* [TASK DESCRIPTION]
Copy word for word, please, the lines of the entries below running from the one containing "Maximize the DemoProducer console window" to the one containing "Task: Select 背景音乐 in the navigation bar", both ends included.

* [DATASET RECORDS]
%%
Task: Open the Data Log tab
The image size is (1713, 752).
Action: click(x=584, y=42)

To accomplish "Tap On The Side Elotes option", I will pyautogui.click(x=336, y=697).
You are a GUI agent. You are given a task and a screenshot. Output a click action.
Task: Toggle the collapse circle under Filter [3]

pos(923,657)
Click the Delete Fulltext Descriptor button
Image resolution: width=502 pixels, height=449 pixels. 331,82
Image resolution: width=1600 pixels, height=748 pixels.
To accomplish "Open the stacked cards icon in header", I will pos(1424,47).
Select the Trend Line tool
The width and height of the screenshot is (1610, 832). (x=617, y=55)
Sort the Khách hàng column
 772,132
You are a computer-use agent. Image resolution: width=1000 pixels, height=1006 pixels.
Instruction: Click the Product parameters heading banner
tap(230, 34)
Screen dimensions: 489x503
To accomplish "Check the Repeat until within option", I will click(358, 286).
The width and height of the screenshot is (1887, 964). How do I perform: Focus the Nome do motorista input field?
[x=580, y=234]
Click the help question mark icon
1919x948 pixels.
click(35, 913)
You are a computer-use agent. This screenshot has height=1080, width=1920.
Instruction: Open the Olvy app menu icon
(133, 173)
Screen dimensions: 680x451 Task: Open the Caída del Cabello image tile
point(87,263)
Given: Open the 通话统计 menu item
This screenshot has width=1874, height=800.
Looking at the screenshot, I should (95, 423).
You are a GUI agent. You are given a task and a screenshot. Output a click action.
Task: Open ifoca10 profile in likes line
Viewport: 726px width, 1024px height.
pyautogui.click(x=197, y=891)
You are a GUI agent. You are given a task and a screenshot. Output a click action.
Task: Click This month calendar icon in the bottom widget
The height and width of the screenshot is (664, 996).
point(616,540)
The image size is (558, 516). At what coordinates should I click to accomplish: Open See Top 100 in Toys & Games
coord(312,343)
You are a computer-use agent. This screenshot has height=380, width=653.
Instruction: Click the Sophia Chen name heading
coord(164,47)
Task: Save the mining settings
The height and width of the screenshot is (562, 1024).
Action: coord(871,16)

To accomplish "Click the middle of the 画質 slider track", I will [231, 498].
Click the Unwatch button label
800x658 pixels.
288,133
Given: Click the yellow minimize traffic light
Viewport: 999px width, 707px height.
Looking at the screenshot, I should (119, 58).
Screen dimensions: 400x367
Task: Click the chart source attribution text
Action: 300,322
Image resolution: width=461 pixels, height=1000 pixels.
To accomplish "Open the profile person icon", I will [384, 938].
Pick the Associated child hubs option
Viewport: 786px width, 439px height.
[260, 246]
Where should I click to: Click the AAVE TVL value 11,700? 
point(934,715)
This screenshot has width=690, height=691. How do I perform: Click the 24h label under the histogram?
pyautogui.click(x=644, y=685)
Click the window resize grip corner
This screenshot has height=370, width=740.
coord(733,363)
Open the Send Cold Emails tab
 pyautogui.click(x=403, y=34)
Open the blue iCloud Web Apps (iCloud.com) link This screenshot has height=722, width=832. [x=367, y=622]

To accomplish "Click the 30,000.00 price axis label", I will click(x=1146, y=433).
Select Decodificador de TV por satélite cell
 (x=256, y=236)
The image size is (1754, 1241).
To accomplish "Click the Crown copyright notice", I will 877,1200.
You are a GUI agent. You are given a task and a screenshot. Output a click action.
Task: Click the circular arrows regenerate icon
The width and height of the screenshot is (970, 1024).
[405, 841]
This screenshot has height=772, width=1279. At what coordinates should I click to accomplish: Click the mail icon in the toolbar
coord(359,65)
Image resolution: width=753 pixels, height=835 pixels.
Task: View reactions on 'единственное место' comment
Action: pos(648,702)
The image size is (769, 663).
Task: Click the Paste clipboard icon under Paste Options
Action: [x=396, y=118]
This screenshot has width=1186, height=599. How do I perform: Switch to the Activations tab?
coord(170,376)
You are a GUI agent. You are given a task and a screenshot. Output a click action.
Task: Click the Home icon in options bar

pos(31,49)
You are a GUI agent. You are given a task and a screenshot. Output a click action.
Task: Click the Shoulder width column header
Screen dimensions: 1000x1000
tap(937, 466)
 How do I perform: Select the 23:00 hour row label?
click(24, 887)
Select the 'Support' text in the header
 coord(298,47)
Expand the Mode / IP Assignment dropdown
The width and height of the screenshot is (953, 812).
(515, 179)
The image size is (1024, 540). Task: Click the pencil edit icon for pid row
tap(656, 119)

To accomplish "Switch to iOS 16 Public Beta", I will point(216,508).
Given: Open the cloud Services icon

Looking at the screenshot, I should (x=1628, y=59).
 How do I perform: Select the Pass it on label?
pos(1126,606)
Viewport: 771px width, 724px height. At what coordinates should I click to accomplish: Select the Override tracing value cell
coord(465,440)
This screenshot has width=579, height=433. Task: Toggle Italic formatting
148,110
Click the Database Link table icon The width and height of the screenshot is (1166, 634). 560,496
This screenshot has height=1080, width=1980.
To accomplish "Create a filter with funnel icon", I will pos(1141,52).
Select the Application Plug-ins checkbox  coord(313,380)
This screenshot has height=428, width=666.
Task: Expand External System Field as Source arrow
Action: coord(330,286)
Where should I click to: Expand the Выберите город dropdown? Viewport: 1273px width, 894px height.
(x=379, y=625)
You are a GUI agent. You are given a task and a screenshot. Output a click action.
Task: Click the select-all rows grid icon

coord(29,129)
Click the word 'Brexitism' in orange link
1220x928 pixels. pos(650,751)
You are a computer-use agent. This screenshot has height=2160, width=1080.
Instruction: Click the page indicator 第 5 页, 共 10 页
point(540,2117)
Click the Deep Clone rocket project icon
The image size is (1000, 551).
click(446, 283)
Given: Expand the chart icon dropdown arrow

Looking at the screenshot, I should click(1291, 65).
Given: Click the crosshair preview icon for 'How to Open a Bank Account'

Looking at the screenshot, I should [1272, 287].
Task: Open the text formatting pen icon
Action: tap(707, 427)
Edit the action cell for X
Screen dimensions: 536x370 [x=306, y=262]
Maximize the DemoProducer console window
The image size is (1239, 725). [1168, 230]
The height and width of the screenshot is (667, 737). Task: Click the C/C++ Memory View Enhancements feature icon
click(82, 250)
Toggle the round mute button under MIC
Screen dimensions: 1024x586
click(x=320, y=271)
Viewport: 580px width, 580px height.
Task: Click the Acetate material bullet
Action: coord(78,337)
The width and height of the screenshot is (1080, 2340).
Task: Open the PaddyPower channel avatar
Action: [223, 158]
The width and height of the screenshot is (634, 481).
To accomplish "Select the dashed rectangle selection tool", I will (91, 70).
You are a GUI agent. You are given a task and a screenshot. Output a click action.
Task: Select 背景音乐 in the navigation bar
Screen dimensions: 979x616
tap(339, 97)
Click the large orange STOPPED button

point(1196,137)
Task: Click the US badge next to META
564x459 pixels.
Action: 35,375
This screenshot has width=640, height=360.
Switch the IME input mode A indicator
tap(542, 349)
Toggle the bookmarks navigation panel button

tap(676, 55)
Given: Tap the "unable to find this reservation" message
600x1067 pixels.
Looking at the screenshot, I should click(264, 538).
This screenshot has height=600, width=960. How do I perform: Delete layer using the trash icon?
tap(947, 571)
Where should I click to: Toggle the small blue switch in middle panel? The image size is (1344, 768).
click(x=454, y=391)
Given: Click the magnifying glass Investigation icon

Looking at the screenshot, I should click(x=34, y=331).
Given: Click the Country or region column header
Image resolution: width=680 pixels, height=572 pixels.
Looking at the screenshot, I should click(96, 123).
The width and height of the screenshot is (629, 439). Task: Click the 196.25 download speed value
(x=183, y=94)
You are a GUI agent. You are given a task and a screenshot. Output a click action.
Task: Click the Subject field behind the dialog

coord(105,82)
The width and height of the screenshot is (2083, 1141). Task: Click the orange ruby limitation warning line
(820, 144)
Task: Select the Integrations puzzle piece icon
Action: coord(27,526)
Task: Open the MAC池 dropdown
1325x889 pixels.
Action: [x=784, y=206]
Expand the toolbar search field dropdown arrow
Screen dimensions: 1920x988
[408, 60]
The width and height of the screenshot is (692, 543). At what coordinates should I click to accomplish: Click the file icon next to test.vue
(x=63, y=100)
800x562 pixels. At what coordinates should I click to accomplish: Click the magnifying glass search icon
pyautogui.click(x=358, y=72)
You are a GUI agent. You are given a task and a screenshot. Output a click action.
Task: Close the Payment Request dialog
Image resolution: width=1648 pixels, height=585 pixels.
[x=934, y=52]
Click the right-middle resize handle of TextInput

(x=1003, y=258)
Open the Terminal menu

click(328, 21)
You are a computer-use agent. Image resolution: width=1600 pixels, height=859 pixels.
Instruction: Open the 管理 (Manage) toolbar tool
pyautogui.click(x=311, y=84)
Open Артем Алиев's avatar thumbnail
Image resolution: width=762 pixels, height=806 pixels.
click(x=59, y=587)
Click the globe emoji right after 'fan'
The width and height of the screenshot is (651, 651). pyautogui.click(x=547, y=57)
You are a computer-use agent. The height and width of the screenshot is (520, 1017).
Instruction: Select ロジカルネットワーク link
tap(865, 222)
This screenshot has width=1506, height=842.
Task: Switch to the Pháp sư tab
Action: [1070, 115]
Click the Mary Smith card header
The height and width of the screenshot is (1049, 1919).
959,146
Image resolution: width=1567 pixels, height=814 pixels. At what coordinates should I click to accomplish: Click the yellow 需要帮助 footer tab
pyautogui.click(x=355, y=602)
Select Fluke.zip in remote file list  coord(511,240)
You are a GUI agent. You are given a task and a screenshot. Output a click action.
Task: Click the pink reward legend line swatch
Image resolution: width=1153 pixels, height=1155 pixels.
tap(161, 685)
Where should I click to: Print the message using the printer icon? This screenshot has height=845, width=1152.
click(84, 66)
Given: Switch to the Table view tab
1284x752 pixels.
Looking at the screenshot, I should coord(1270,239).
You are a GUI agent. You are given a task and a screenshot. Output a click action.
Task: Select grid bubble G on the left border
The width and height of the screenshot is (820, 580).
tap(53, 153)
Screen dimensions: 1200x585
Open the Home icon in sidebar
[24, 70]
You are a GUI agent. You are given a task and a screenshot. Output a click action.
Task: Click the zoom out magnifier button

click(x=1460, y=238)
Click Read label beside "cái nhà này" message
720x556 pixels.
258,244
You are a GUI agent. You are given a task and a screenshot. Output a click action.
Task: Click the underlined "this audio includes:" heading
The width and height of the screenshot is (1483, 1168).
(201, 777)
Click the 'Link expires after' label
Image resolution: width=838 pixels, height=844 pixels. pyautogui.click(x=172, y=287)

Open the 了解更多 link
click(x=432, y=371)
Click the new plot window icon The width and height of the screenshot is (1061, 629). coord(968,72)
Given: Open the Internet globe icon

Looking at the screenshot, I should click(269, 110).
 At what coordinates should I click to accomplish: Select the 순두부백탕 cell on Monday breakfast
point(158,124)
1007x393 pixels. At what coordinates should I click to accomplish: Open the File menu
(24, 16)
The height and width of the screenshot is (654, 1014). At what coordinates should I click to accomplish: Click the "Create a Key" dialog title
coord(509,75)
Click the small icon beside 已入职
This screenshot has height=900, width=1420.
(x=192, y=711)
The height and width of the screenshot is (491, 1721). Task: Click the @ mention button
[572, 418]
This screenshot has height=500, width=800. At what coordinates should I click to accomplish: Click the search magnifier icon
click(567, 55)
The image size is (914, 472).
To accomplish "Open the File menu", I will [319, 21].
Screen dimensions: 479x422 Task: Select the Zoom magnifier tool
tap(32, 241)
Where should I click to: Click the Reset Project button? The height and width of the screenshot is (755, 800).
%%
* [OUTPUT OF THE EXERCISE]
Maximize the DemoProducer console window
The image size is (1239, 725). [1168, 230]
The height and width of the screenshot is (667, 737). Task: Click the C/C++ Memory View Enhancements feature icon
click(82, 250)
Toggle the round mute button under MIC
Screen dimensions: 1024x586
click(x=320, y=271)
Viewport: 580px width, 580px height.
Task: Click the Acetate material bullet
Action: coord(78,337)
The width and height of the screenshot is (1080, 2340).
Task: Open the PaddyPower channel avatar
Action: [223, 158]
The width and height of the screenshot is (634, 481).
To accomplish "Select the dashed rectangle selection tool", I will (91, 70).
You are a GUI agent. You are given a task and a screenshot. Output a click action.
Task: Select 背景音乐 in the navigation bar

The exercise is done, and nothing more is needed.